BEGIN EXCERPT

What possessed ya? What got into your head
that made this sound sensible? possibly it was
a drop of salt water, a bit of birdshit, some scrap
of radio static, a musicnote wrongly wrung.
perhaps you mistakenly used
your sister's shampoo, the one labelled
for wild tangles. could've been a combination
of moonlight, homemade wine, and saliva
from the tongue of a certain young woman
who's spent too much time up north. a ladybug,
an earwig, an incubus. in any case
it's cleared out now, just like that last
straggling minivan. this isn't quite
what you had in mind.

july 31, 2006 (edited august 21, 2006) · tags: newfoundland poetry

junk

junk: a piece or lump of anything.
1. A short log to fit a wood-burning stove or fire-place. "The wood was sometimes quite green, and hence making a fire was quite an art, and required back-junks, fore-junks, middle-junks, triggers, splits, and brands; and the fishermen would sometimes say whoever can build a good fire with green fir can build a boat."

· The Dictionary of Newfoundland English


moving involves
a measured dismantling, taking time
and taking apart. my apartment
is overladen, a tree hunched with snow,
a hull too low in the water.
my shelves are full of souvenirs,
as amusingly useless as miniature ships
built in the gullets of thick glass bottles.
as sap clots wood, my closets are clogged
with flotsam, jetsam, junk. moving involves
a willingness to jettison.

just look: this splint of driftwood
i took from a beach
because it was hollow, smooth,
grew warm in my hand. if i were eight
it might make an excellent telescope -
as it is, all it shows is a handful of stones
gleaned from the same beach
because they were pale, translucent,
reminded me of moons.

similarly, this small curled shell
i plucked from a sidewalk in montreal,
thinking it looked lost. tucked in my pocket
it weighs almost nothing, as if it's been there
all along. pressed against my ear
it echoes only my heartbeat, quick and distant,
like my footsteps on the afternoon i found it.

this ring of green glass was once
the neck of a bottle. look,
here are the threads where the bottlecap went,
the rough edge where it broke. i picked it up
from a firepit, washed it with pondwater;
a wedding band for a vagabond. it's exactly
the diameter to fit my finger,
but proves difficult to remove -

moving involves taking stock,
and taking a deep breath. my apartment
is taking on water; the first step now
is to build a good fire
with green fir.

END EXCERPT

CHALLENGE A: Copy the poems word for word, starting at "What possessed ya?" and ending at "musicnote wrongly wrung.".
The poems and the listing come from unrelated sources.

BEGIN DATASET EXCERPTS

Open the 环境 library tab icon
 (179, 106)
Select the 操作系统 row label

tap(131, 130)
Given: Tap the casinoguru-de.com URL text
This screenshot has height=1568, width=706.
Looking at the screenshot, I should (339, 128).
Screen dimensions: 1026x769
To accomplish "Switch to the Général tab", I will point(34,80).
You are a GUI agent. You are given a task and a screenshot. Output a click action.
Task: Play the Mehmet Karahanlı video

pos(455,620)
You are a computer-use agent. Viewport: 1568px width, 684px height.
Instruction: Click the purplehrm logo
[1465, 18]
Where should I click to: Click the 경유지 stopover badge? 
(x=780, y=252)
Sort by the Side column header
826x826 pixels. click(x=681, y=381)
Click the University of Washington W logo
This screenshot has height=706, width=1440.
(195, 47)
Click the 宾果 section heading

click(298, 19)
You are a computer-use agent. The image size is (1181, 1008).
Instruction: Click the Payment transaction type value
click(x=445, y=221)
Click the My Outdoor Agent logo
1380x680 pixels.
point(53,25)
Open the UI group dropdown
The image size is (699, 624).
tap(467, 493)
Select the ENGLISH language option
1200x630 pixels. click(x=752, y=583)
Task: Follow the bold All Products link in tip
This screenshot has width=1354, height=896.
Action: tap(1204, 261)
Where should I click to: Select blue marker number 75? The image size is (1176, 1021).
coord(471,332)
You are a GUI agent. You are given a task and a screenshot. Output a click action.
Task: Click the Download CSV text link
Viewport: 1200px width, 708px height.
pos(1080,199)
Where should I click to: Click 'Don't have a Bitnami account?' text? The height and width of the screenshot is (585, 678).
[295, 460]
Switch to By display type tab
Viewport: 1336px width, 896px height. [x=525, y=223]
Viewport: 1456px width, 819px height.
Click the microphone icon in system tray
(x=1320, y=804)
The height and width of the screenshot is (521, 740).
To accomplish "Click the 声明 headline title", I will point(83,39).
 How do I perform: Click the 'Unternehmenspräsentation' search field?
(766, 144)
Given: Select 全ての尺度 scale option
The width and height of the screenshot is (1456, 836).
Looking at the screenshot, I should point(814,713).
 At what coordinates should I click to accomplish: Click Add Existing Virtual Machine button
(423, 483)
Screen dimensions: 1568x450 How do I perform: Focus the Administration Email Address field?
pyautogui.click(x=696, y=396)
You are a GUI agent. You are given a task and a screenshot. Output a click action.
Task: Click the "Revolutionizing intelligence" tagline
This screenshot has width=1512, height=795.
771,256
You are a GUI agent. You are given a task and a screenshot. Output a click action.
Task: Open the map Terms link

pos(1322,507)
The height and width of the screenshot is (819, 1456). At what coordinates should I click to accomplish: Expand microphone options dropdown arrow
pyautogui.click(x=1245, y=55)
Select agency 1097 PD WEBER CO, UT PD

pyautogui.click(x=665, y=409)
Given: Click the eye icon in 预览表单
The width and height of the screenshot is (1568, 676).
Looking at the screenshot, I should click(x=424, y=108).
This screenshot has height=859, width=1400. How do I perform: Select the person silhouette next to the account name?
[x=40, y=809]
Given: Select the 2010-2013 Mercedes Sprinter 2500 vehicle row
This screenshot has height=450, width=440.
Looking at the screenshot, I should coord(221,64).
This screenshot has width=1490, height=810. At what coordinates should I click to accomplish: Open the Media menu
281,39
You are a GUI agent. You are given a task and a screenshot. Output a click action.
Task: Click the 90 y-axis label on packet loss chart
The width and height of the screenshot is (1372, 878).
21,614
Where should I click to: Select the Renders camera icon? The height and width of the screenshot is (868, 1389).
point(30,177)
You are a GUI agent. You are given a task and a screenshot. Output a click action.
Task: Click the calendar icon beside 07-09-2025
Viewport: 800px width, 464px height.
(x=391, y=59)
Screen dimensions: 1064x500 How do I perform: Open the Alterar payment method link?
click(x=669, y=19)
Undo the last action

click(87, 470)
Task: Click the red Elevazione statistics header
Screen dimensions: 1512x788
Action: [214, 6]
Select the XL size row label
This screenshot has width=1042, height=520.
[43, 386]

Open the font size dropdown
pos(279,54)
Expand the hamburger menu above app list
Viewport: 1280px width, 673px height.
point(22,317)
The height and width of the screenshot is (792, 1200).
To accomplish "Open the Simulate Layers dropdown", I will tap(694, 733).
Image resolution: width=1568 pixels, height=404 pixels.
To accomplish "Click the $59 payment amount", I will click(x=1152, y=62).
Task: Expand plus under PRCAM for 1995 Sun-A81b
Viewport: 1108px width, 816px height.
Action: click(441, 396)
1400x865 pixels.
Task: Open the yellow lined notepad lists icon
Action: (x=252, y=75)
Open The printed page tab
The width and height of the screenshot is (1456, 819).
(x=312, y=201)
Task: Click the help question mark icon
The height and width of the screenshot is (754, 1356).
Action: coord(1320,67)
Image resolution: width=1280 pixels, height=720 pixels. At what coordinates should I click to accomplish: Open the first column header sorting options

END DATASET EXCERPTS

CHALLENGE B: Repeat the listing's lines word for word, starting at the line that contains "Where should I click to: Click the" and ending at the line that contains "pos(1322,507)", both included.

CORRECT OUTPUT A:
What possessed ya? What got into your head
that made this sound sensible? possibly it was
a drop of salt water, a bit of birdshit, some scrap
of radio static, a musicnote wrongly wrung.

CORRECT OUTPUT B:
Where should I click to: Click the 경유지 stopover badge? 
(x=780, y=252)
Sort by the Side column header
826x826 pixels. click(x=681, y=381)
Click the University of Washington W logo
This screenshot has height=706, width=1440.
(195, 47)
Click the 宾果 section heading

click(298, 19)
You are a computer-use agent. The image size is (1181, 1008).
Instruction: Click the Payment transaction type value
click(x=445, y=221)
Click the My Outdoor Agent logo
1380x680 pixels.
point(53,25)
Open the UI group dropdown
The image size is (699, 624).
tap(467, 493)
Select the ENGLISH language option
1200x630 pixels. click(x=752, y=583)
Task: Follow the bold All Products link in tip
This screenshot has width=1354, height=896.
Action: tap(1204, 261)
Where should I click to: Select blue marker number 75? The image size is (1176, 1021).
coord(471,332)
You are a GUI agent. You are given a task and a screenshot. Output a click action.
Task: Click the Download CSV text link
Viewport: 1200px width, 708px height.
pos(1080,199)
Where should I click to: Click 'Don't have a Bitnami account?' text? The height and width of the screenshot is (585, 678).
[295, 460]
Switch to By display type tab
Viewport: 1336px width, 896px height. [x=525, y=223]
Viewport: 1456px width, 819px height.
Click the microphone icon in system tray
(x=1320, y=804)
The height and width of the screenshot is (521, 740).
To accomplish "Click the 声明 headline title", I will point(83,39).
 How do I perform: Click the 'Unternehmenspräsentation' search field?
(766, 144)
Given: Select 全ての尺度 scale option
The width and height of the screenshot is (1456, 836).
Looking at the screenshot, I should point(814,713).
 At what coordinates should I click to accomplish: Click Add Existing Virtual Machine button
(423, 483)
Screen dimensions: 1568x450 How do I perform: Focus the Administration Email Address field?
pyautogui.click(x=696, y=396)
You are a GUI agent. You are given a task and a screenshot. Output a click action.
Task: Click the "Revolutionizing intelligence" tagline
This screenshot has width=1512, height=795.
771,256
You are a GUI agent. You are given a task and a screenshot. Output a click action.
Task: Open the map Terms link

pos(1322,507)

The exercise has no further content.